• Consignes:
**a)** Recopiez, dans le texte sur la formation des ostéopathes, le passage allant de « Sur les 74 écoles » à « de leur vie. ».
**b)** Relevez le nom complet de chaque personne citée dans le texte sur la formation des ostéopathes.

• Texte extrait:
——

Sur les 74 écoles en France préparant au métier d’ostéopathe, « une quinzaine d’établissements seulement forment des praticiens sérieux », indique Philippe Sterlingot, président du Syndicat français des ostéopathes (SFDO), qui a participé à la rédaction de ce document, fruit de plusieurs années de travail. Selon M. Sterlingot, environ 3 000 jeunes sortent chaque année des écoles d’ostéopathie, qui accueillent 11 000 personnes. A titre de comparaison, il existe dix écoles au Royaume-Uni. « On est arrivé à saturation », note M. Sterlingot, qui estime qu’il faut« faire le ménage » pour ne pas entacher l’image de l’ostéopathie, qui jouit encore d’un réel engouement du grand public. En effet, près de 20 millions de Français ont déjà consulté un ostéopathe au cours de leur vie.
Ce référentiel est en quelque sorte une réponse au rapport de l’Inspection générale des affaires sociales (IGAS) intitulé « Le dispositif de formation à l’ostéopathie », rendu public jeudi 3 mai. Ce rapport de Michel Duraffourg et Michel Vernerey, membres de l’IGAS, dresse un constat sévère et pointe des dysfonctionnements, notamment un dispositif d’agrément des écoles insuffisamment exigeant. Cette procédure est en effet jugée par l’IGAS « mal organisée, insuffisamment précise et de faible qualité juridique ». Les contrôles effectués montrent « la disparité des formations et met en relief la faible qualité de certaines écoles ». L’IGAS critique une augmentation considérable du nombre d’établissements et d’agréments délivrés faisant suite à des recours gracieux. D’où une grande hétérogénéité des formations, souvent assorties de frais d’études élevés, entre 7 000 et 8 000 euros par an. La prolifération des écoles va conduire, selon le rapport de l’IGAS, à mettre sur le marché d’ici à 2015 plus d’ostéopathes qu’il en existe aujourd’hui sur tout le territoire. Au total, on évalue aujourd’hui à environ 17 500 le nombre actuel d’ostéopathes en France.

——

• Données brutes:
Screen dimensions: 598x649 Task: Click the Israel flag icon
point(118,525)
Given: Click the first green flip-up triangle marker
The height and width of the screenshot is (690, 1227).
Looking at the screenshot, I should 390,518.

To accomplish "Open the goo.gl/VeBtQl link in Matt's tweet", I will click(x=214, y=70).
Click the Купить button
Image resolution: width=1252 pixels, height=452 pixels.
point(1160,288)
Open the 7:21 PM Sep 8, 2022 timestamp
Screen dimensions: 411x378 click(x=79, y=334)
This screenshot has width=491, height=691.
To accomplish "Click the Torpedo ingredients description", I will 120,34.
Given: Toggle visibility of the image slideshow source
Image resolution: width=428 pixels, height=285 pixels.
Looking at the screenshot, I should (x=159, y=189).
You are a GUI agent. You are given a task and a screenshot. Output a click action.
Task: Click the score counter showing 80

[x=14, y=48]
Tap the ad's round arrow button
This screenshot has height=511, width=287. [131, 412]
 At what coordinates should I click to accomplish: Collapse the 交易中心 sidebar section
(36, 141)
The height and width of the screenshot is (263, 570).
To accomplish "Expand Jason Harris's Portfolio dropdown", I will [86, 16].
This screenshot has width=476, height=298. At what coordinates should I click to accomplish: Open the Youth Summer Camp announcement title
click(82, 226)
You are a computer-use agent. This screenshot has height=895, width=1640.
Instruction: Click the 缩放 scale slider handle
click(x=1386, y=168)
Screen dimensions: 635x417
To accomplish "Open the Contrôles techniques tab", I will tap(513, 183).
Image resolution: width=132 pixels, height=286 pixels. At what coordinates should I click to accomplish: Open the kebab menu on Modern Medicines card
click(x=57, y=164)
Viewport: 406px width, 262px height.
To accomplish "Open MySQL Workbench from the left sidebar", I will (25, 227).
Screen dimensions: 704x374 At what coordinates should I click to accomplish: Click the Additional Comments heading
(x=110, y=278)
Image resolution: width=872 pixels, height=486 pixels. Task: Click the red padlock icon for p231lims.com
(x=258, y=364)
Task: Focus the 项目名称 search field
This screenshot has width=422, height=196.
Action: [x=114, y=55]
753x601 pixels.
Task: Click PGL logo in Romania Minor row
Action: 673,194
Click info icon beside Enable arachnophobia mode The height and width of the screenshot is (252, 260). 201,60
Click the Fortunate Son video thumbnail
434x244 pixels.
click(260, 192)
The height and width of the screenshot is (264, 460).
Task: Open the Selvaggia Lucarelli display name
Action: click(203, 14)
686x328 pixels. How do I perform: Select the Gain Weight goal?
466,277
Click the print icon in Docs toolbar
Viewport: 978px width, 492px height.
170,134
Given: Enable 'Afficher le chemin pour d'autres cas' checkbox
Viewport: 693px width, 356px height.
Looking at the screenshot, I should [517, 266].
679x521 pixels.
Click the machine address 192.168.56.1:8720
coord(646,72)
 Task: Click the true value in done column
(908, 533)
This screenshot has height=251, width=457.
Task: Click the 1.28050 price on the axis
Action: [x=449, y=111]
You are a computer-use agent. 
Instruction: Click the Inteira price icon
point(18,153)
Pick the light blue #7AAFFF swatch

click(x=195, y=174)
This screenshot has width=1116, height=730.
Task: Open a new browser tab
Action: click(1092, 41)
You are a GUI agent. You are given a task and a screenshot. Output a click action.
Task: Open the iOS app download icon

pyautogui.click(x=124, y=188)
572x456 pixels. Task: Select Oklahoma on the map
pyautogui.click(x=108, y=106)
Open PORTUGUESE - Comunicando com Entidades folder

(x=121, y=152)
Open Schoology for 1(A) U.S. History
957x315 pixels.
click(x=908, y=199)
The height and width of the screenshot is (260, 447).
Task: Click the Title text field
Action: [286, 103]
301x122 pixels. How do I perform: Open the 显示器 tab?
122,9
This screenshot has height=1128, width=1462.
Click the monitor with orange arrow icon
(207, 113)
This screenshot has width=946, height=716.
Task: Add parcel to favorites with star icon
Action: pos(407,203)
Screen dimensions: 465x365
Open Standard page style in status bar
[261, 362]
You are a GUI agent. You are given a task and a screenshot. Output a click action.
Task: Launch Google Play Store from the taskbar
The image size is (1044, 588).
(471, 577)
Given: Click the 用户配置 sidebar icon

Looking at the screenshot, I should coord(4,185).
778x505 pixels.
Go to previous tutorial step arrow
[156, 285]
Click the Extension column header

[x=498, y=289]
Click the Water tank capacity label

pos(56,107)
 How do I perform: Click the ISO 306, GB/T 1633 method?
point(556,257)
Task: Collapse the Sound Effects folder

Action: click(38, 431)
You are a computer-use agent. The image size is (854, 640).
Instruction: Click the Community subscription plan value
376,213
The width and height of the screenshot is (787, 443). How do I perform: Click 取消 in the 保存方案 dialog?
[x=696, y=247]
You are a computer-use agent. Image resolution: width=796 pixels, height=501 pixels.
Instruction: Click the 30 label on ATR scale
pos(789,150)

——

• Corrigés:
**a)**
Sur les 74 écoles en France préparant au métier d’ostéopathe, « une quinzaine d’établissements seulement forment des praticiens sérieux », indique Philippe Sterlingot, président du Syndicat français des ostéopathes (SFDO), qui a participé à la rédaction de ce document, fruit de plusieurs années de travail. Selon M. Sterlingot, environ 3 000 jeunes sortent chaque année des écoles d’ostéopathie, qui accueillent 11 000 personnes. A titre de comparaison, il existe dix écoles au Royaume-Uni. « On est arrivé à saturation », note M. Sterlingot, qui estime qu’il faut« faire le ménage » pour ne pas entacher l’image de l’ostéopathie, qui jouit encore d’un réel engouement du grand public. En effet, près de 20 millions de Français ont déjà consulté un ostéopathe au cours de leur vie.

**b)** Philippe Sterlingot, Michel Duraffourg, Michel Vernerey